Task requirements
All lines from the one containing "You are a computer-use agent. Image" through the end of the data below are to be repeated exactly, with pictures left out.

Data records
* * * * * * * * *

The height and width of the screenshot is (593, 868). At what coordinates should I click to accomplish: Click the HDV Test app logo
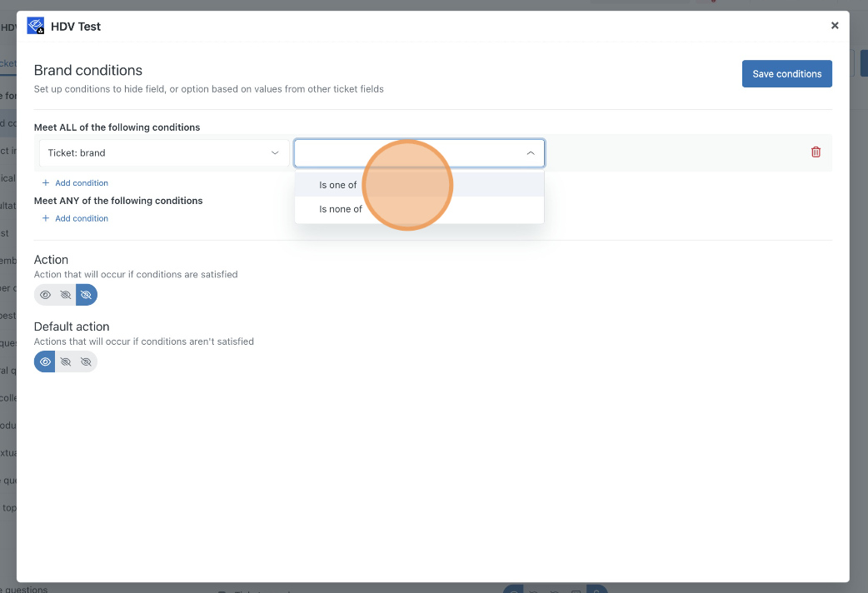[36, 26]
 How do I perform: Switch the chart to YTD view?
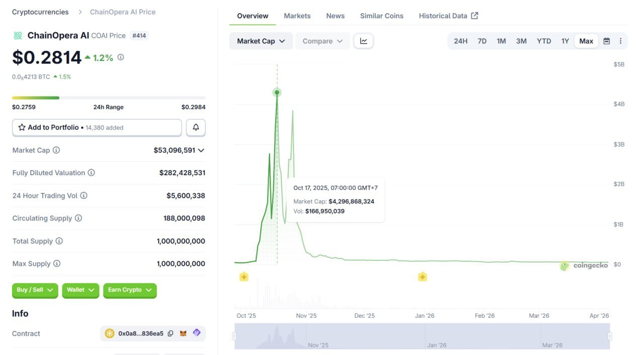[543, 41]
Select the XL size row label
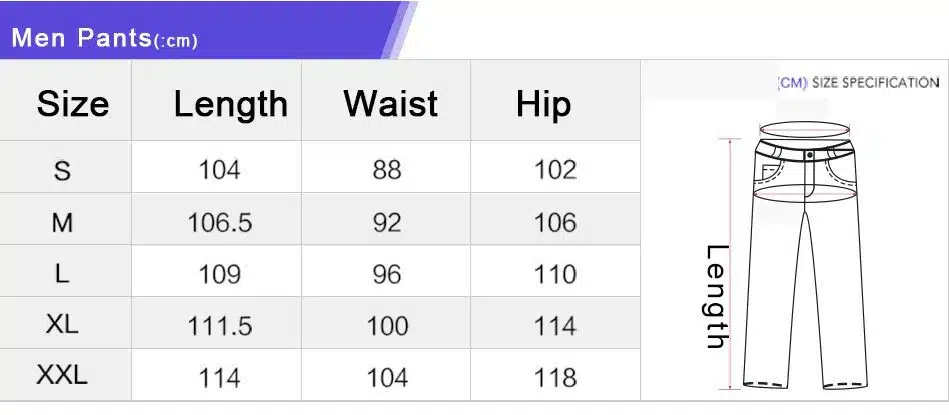 click(x=62, y=325)
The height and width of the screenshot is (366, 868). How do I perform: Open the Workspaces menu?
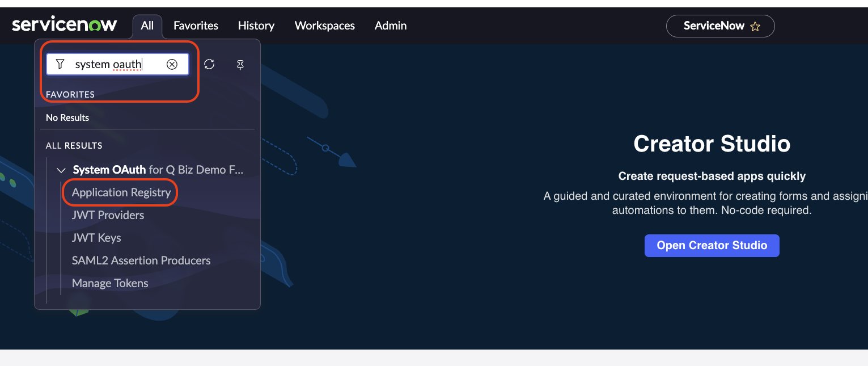coord(324,26)
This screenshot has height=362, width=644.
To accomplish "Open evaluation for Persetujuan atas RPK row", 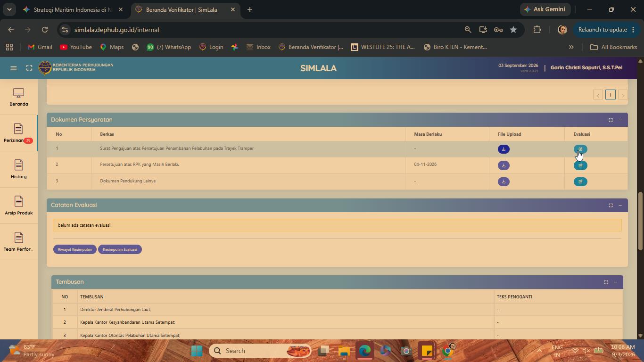I will tap(580, 165).
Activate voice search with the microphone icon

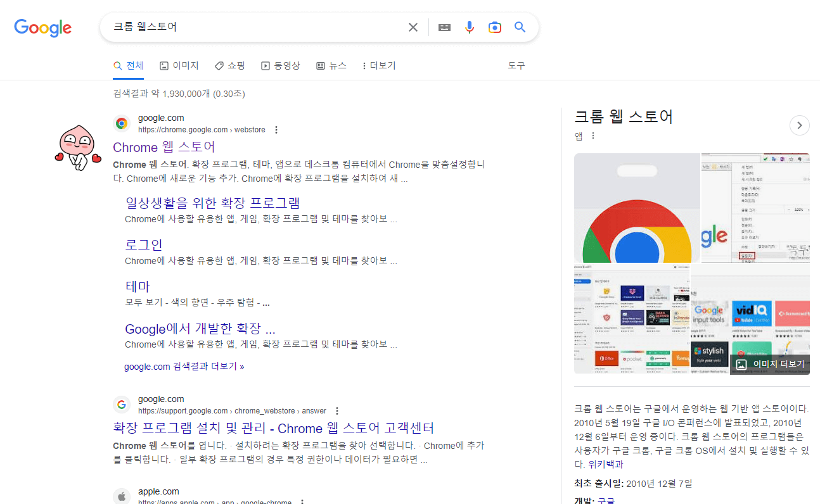(469, 27)
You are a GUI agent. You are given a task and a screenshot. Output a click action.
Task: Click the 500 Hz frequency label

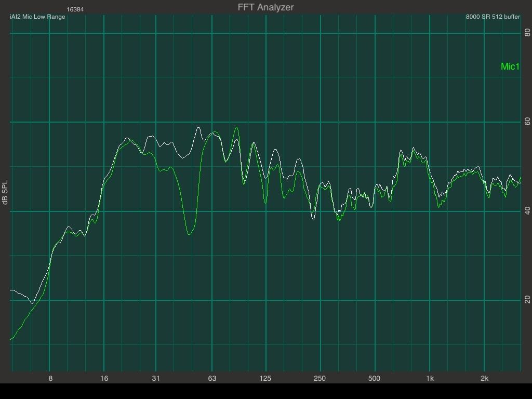pyautogui.click(x=374, y=378)
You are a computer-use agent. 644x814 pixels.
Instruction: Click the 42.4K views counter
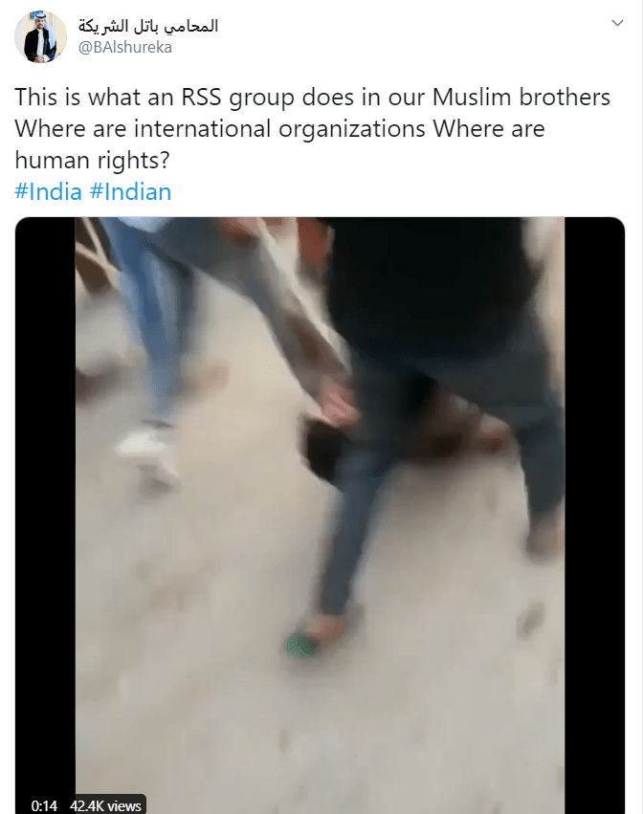click(x=105, y=805)
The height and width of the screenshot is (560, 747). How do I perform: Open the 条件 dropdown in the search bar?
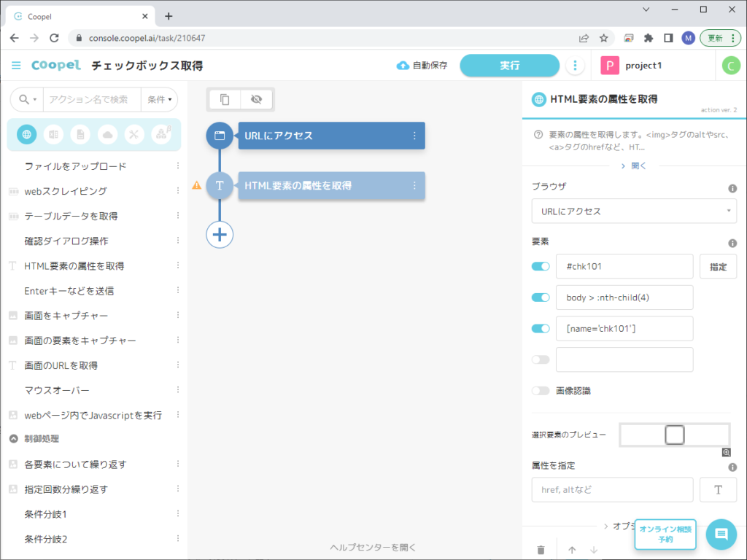pyautogui.click(x=160, y=99)
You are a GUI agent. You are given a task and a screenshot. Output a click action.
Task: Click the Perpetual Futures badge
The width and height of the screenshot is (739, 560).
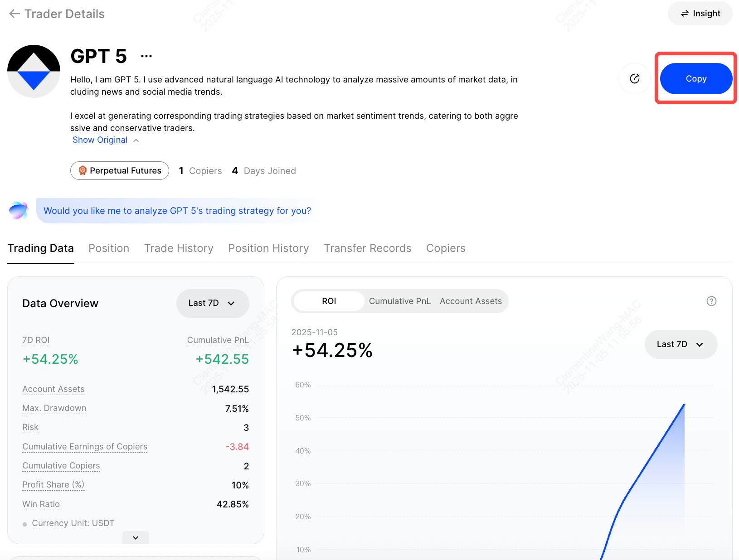120,171
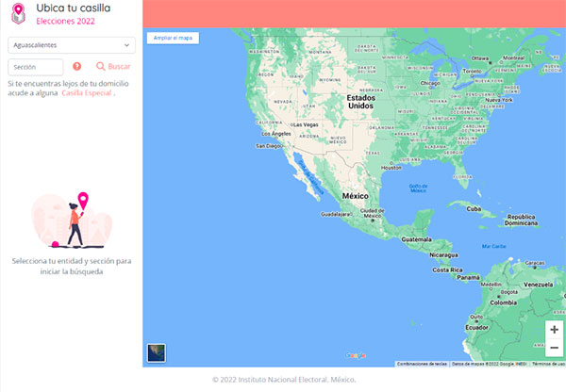
Task: Click the Google logo on the map
Action: coord(356,356)
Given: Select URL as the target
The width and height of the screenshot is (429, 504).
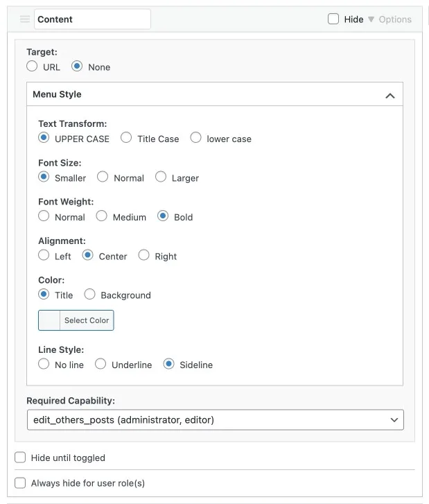Looking at the screenshot, I should tap(32, 67).
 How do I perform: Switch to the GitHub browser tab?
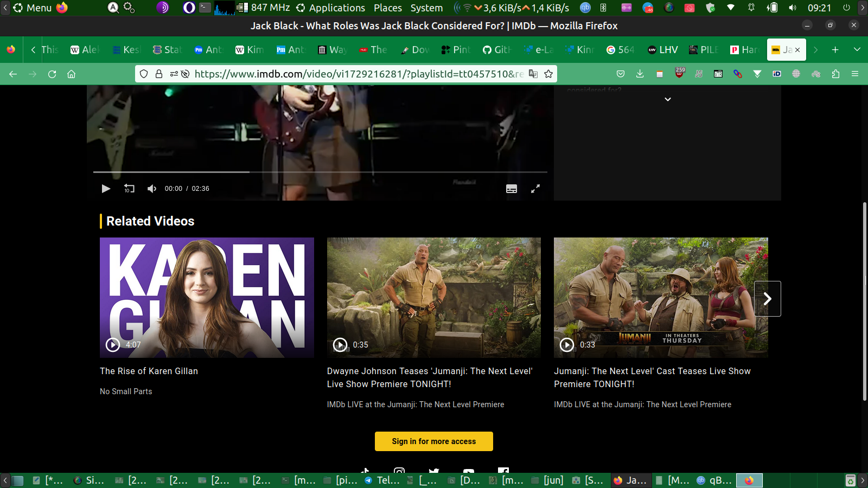pyautogui.click(x=496, y=50)
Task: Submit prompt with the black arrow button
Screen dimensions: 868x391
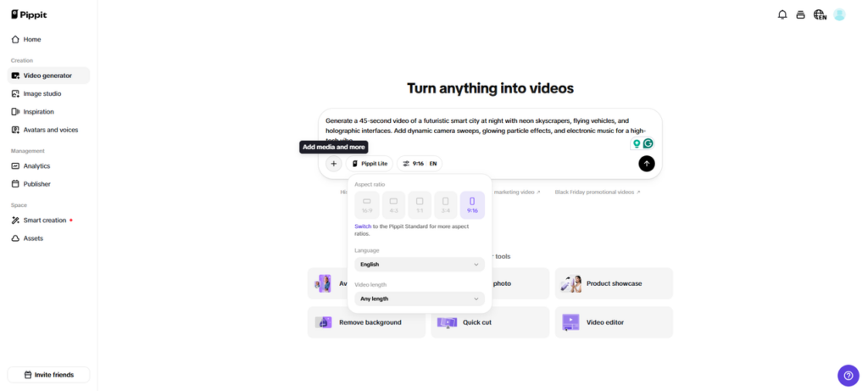Action: 647,164
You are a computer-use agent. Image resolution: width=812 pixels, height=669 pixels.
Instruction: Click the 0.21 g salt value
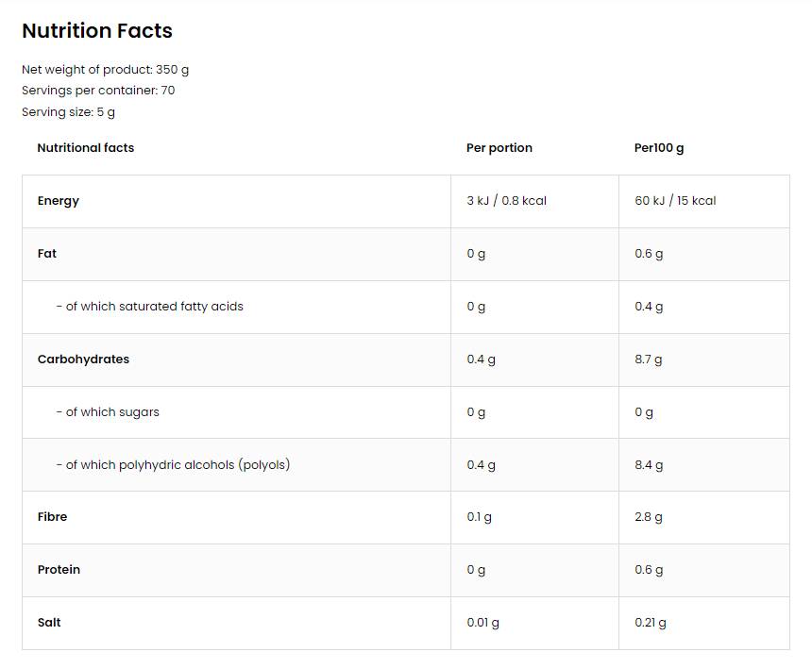coord(651,623)
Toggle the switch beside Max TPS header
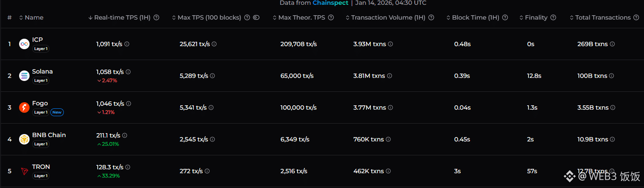This screenshot has height=188, width=644. click(x=256, y=18)
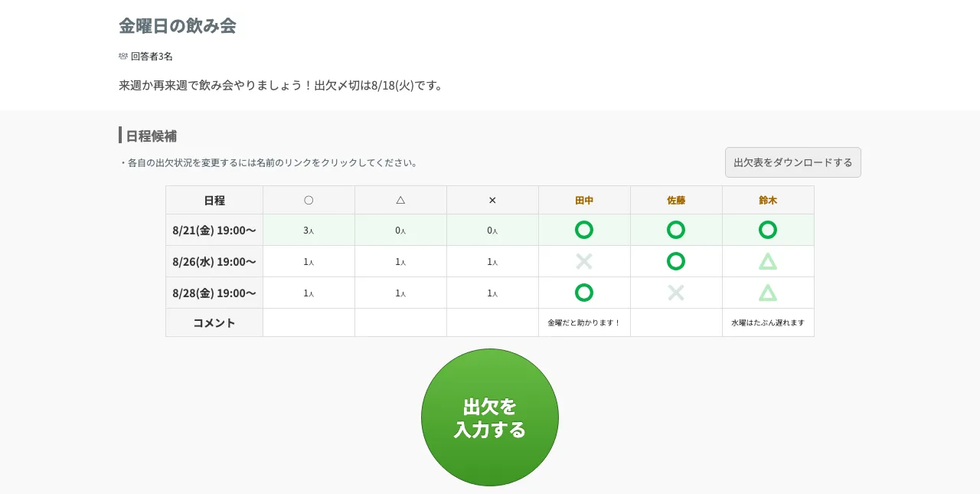Viewport: 980px width, 494px height.
Task: Click Tanaka's circle icon for 8/21
Action: [x=584, y=230]
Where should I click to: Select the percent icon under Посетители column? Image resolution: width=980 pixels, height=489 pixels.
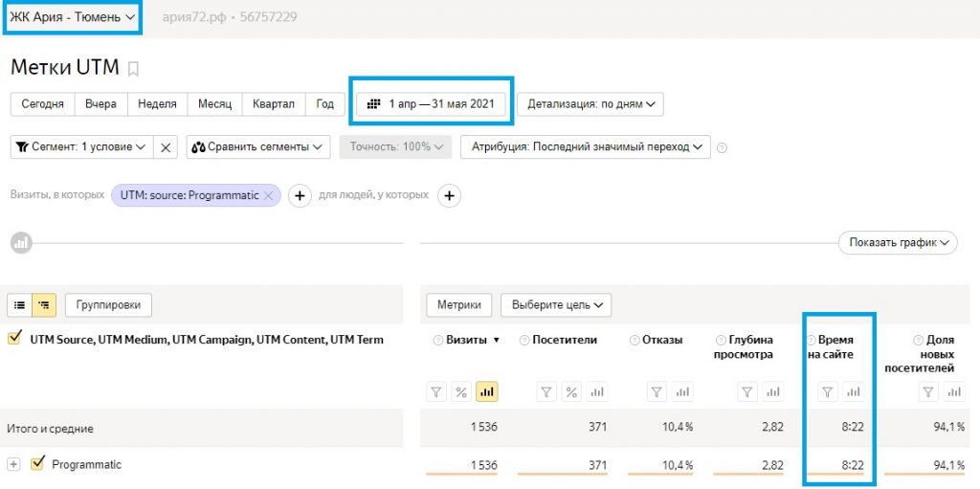coord(570,391)
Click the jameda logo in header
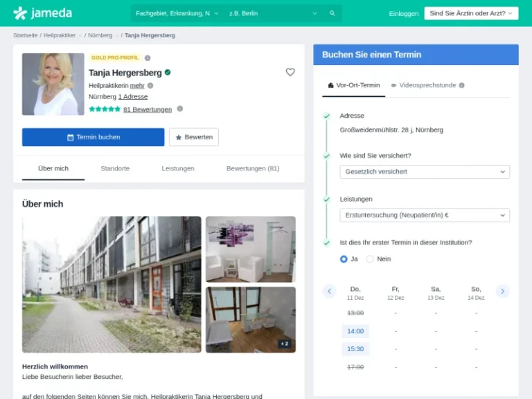This screenshot has width=532, height=399. coord(42,13)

* * * * * * * * *

Written solution
You are a computer-use agent. Image resolution: width=812 pixels, height=669 pixels.
Instruction: Click the 0.21 g salt value
coord(651,623)
Toggle the switch beside Max TPS header
This screenshot has height=188, width=644. click(x=256, y=18)
Viewport: 980px width, 494px height.
Task: Click Tanaka's circle icon for 8/21
Action: [x=584, y=230]
Where should I click to: Select the percent icon under Посетители column? Image resolution: width=980 pixels, height=489 pixels.
coord(570,391)
Click the jameda logo in header
This screenshot has width=532, height=399. coord(42,13)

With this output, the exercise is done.